> [What the task asks]: Render each line of the listing below as a numbered list, leaving out the blank lines.

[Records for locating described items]
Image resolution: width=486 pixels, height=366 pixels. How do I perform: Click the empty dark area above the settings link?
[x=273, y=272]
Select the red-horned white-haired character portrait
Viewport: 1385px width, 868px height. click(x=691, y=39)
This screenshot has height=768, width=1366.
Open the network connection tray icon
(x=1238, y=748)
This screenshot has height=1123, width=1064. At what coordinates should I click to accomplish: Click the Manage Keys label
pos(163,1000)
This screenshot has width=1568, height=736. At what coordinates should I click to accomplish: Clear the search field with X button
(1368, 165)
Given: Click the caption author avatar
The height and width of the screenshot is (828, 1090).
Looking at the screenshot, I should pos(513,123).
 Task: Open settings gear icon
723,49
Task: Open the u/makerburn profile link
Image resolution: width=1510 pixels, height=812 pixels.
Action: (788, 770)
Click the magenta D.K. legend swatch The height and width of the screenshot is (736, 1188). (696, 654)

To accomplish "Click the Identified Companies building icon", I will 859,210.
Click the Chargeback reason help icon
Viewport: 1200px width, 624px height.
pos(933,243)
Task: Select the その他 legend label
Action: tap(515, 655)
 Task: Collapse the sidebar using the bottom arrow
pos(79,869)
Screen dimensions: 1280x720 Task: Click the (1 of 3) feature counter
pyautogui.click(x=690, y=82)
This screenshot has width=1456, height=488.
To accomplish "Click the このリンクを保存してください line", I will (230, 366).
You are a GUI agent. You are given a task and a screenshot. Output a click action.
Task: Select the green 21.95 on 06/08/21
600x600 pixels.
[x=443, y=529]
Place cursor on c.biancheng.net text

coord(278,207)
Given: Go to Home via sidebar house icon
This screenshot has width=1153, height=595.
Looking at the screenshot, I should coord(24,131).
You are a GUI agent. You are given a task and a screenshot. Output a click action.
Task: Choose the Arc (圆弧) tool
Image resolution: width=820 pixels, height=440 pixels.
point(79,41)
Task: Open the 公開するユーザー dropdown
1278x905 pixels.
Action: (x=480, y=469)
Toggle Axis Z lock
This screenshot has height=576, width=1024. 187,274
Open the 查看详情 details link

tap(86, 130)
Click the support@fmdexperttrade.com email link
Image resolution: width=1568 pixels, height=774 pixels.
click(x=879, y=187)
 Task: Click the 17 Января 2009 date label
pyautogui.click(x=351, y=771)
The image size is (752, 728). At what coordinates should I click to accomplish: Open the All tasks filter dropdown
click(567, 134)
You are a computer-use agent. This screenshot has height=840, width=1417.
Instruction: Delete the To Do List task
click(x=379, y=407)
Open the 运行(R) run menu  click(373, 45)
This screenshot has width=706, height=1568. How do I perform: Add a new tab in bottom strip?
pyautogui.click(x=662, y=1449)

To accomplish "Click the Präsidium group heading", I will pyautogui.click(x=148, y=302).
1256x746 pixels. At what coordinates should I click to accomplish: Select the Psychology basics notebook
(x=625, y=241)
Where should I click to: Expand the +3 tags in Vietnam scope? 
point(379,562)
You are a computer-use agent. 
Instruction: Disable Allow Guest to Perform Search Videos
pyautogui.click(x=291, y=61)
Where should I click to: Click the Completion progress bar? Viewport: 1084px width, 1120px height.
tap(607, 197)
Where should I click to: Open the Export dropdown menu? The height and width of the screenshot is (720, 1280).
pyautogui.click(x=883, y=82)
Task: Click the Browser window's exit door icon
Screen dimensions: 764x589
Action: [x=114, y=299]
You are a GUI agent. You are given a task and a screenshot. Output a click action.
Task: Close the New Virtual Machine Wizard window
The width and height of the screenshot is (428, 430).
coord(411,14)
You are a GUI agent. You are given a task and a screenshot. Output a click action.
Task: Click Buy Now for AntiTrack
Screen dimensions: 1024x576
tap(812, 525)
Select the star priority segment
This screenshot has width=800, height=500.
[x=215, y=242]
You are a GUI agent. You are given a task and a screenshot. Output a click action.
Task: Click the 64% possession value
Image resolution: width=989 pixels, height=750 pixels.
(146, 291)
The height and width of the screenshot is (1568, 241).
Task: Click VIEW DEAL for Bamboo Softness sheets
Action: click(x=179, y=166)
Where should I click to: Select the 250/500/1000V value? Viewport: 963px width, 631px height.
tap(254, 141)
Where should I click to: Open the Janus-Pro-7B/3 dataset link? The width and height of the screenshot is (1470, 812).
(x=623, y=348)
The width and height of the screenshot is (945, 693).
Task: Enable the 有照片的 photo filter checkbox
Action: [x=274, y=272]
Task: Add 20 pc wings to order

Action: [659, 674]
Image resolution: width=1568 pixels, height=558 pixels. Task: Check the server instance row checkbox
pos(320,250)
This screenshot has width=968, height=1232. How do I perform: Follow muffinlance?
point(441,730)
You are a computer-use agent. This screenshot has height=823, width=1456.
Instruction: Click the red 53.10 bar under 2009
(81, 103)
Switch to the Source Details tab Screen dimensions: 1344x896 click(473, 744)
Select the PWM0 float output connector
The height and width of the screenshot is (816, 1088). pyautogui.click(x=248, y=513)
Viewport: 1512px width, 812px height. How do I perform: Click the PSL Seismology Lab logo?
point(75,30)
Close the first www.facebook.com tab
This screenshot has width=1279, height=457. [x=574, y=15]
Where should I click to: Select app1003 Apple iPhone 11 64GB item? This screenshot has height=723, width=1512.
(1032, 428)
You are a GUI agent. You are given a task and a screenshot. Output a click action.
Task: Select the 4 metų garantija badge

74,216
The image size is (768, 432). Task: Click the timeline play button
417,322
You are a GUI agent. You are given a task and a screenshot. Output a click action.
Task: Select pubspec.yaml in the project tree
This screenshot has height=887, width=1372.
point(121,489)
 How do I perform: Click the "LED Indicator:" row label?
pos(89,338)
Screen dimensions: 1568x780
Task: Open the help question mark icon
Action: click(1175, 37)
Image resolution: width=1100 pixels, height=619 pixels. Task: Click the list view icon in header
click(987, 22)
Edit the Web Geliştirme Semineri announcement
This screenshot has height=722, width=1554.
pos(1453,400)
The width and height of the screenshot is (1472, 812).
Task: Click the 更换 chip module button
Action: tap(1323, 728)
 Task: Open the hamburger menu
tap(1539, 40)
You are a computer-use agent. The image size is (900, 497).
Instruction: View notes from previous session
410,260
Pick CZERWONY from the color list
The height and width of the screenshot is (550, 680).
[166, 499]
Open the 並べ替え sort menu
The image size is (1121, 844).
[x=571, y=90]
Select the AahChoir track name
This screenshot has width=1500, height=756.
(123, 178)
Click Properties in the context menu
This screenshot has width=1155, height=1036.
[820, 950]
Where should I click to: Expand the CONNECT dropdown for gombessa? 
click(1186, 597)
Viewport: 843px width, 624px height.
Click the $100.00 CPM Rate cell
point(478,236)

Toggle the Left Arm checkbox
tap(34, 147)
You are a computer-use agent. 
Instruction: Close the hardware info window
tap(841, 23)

> [Task response]:
1. Image resolution: width=486 pixels, height=366 pixels. How do I perform: Click the empty dark area above the settings link?
2. [x=273, y=272]
3. Select the red-horned white-haired character portrait
4. Viewport: 1385px width, 868px height. click(x=691, y=39)
5. This screenshot has height=768, width=1366.
6. Open the network connection tray icon
7. (x=1238, y=748)
8. This screenshot has height=1123, width=1064. At what coordinates should I click to accomplish: Click the Manage Keys label
9. pos(163,1000)
10. This screenshot has width=1568, height=736. At what coordinates should I click to accomplish: Clear the search field with X button
11. (1368, 165)
12. Given: Click the caption author avatar
13. The height and width of the screenshot is (828, 1090).
14. Looking at the screenshot, I should pos(513,123).
15.  Task: Open settings gear icon
16. 723,49
17. Task: Open the u/makerburn profile link
18. Image resolution: width=1510 pixels, height=812 pixels.
19. Action: (788, 770)
20. Click the magenta D.K. legend swatch The height and width of the screenshot is (736, 1188). (696, 654)
21. To accomplish "Click the Identified Companies building icon", I will 859,210.
22. Click the Chargeback reason help icon
23. Viewport: 1200px width, 624px height.
24. pos(933,243)
25. Task: Select the その他 legend label
26. Action: tap(515, 655)
27.  Task: Collapse the sidebar using the bottom arrow
28. pos(79,869)
29. Screen dimensions: 1280x720 Task: Click the (1 of 3) feature counter
30. pyautogui.click(x=690, y=82)
31. This screenshot has width=1456, height=488.
32. To accomplish "Click the このリンクを保存してください line", I will (230, 366).
33. You are a GUI agent. You are given a task and a screenshot. Output a click action.
34. Task: Select the green 21.95 on 06/08/21
35. 600x600 pixels.
36. [x=443, y=529]
37. Place cursor on c.biancheng.net text
38. coord(278,207)
39. Given: Go to Home via sidebar house icon
40. This screenshot has width=1153, height=595.
41. Looking at the screenshot, I should coord(24,131).
42. You are a GUI agent. You are given a task and a screenshot. Output a click action.
43. Task: Choose the Arc (圆弧) tool
44. Image resolution: width=820 pixels, height=440 pixels.
45. point(79,41)
46. Task: Open the 公開するユーザー dropdown
47. 1278x905 pixels.
48. Action: (x=480, y=469)
49. Toggle Axis Z lock
50. This screenshot has height=576, width=1024. 187,274
51. Open the 查看详情 details link
52. tap(86, 130)
53. Click the support@fmdexperttrade.com email link
54. Image resolution: width=1568 pixels, height=774 pixels.
55. click(x=879, y=187)
56.  Task: Click the 17 Января 2009 date label
57. pyautogui.click(x=351, y=771)
58. The image size is (752, 728). At what coordinates should I click to accomplish: Open the All tasks filter dropdown
59. click(567, 134)
60. You are a computer-use agent. This screenshot has height=840, width=1417.
61. Instruction: Delete the To Do List task
62. click(x=379, y=407)
63. Open the 运行(R) run menu  click(373, 45)
64. This screenshot has width=706, height=1568. How do I perform: Add a new tab in bottom strip?
65. pyautogui.click(x=662, y=1449)
66. To accomplish "Click the Präsidium group heading", I will pyautogui.click(x=148, y=302).
67. 1256x746 pixels. At what coordinates should I click to accomplish: Select the Psychology basics notebook
68. (x=625, y=241)
69. Where should I click to: Expand the +3 tags in Vietnam scope? 
70. point(379,562)
71. You are a computer-use agent. 
72. Instruction: Disable Allow Guest to Perform Search Videos
73. pyautogui.click(x=291, y=61)
74. Where should I click to: Click the Completion progress bar? Viewport: 1084px width, 1120px height.
75. tap(607, 197)
76. Where should I click to: Open the Export dropdown menu? The height and width of the screenshot is (720, 1280).
77. pyautogui.click(x=883, y=82)
78. Task: Click the Browser window's exit door icon
79. Screen dimensions: 764x589
80. Action: [x=114, y=299]
81. You are a GUI agent. You are given a task and a screenshot. Output a click action.
82. Task: Close the New Virtual Machine Wizard window
83. The width and height of the screenshot is (428, 430).
84. coord(411,14)
85. You are a GUI agent. You are given a task and a screenshot. Output a click action.
86. Task: Click Buy Now for AntiTrack
87. Screen dimensions: 1024x576
88. tap(812, 525)
89. Select the star priority segment
90. This screenshot has width=800, height=500.
91. [x=215, y=242]
92. You are a GUI agent. You are given a task and a screenshot. Output a click action.
93. Task: Click the 64% possession value
94. Image resolution: width=989 pixels, height=750 pixels.
95. (146, 291)
96. The height and width of the screenshot is (1568, 241).
97. Task: Click VIEW DEAL for Bamboo Softness sheets
98. Action: click(x=179, y=166)
99. Where should I click to: Select the 250/500/1000V value? Viewport: 963px width, 631px height.
100. tap(254, 141)
101. Where should I click to: Open the Janus-Pro-7B/3 dataset link? The width and height of the screenshot is (1470, 812).
102. (x=623, y=348)
103. The width and height of the screenshot is (945, 693).
104. Task: Enable the 有照片的 photo filter checkbox
105. Action: [x=274, y=272]
106. Task: Add 20 pc wings to order
107. Action: [659, 674]
108. Image resolution: width=1568 pixels, height=558 pixels. Task: Check the server instance row checkbox
109. pos(320,250)
110. This screenshot has width=968, height=1232. How do I perform: Follow muffinlance?
111. point(441,730)
112. You are a computer-use agent. This screenshot has height=823, width=1456.
113. Instruction: Click the red 53.10 bar under 2009
114. (81, 103)
115. Switch to the Source Details tab Screen dimensions: 1344x896 click(473, 744)
116. Select the PWM0 float output connector
117. The height and width of the screenshot is (816, 1088). pyautogui.click(x=248, y=513)
118. Viewport: 1512px width, 812px height. How do I perform: Click the PSL Seismology Lab logo?
119. point(75,30)
120. Close the first www.facebook.com tab
121. This screenshot has width=1279, height=457. [x=574, y=15]
122. Where should I click to: Select app1003 Apple iPhone 11 64GB item? This screenshot has height=723, width=1512.
123. (1032, 428)
124. You are a GUI agent. You are given a task and a screenshot. Output a click action.
125. Task: Select the 4 metų garantija badge
126. 74,216
127. The image size is (768, 432). Task: Click the timeline play button
128. 417,322
129. You are a GUI agent. You are given a task and a screenshot. Output a click action.
130. Task: Select pubspec.yaml in the project tree
131. This screenshot has height=887, width=1372.
132. point(121,489)
133.  How do I perform: Click the "LED Indicator:" row label?
134. pos(89,338)
135. Screen dimensions: 1568x780
136. Task: Open the help question mark icon
137. Action: click(1175, 37)
138. Image resolution: width=1100 pixels, height=619 pixels. Task: Click the list view icon in header
139. click(987, 22)
140. Edit the Web Geliştirme Semineri announcement
141. This screenshot has height=722, width=1554.
142. pos(1453,400)
143. The width and height of the screenshot is (1472, 812).
144. Task: Click the 更换 chip module button
145. Action: tap(1323, 728)
146.  Task: Open the hamburger menu
147. tap(1539, 40)
148. You are a computer-use agent. The image size is (900, 497).
149. Instruction: View notes from previous session
150. 410,260
151. Pick CZERWONY from the color list
152. The height and width of the screenshot is (550, 680).
153. [166, 499]
154. Open the 並べ替え sort menu
155. The image size is (1121, 844).
156. [x=571, y=90]
157. Select the AahChoir track name
158. This screenshot has width=1500, height=756.
159. (123, 178)
160. Click Properties in the context menu
161. This screenshot has width=1155, height=1036.
162. [820, 950]
163. Where should I click to: Expand the CONNECT dropdown for gombessa? 
164. click(1186, 597)
165. Viewport: 843px width, 624px height.
166. Click the $100.00 CPM Rate cell
167. point(478,236)
168. Toggle the Left Arm checkbox
169. tap(34, 147)
170. You are a computer-use agent. 
171. Instruction: Close the hardware info window
172. tap(841, 23)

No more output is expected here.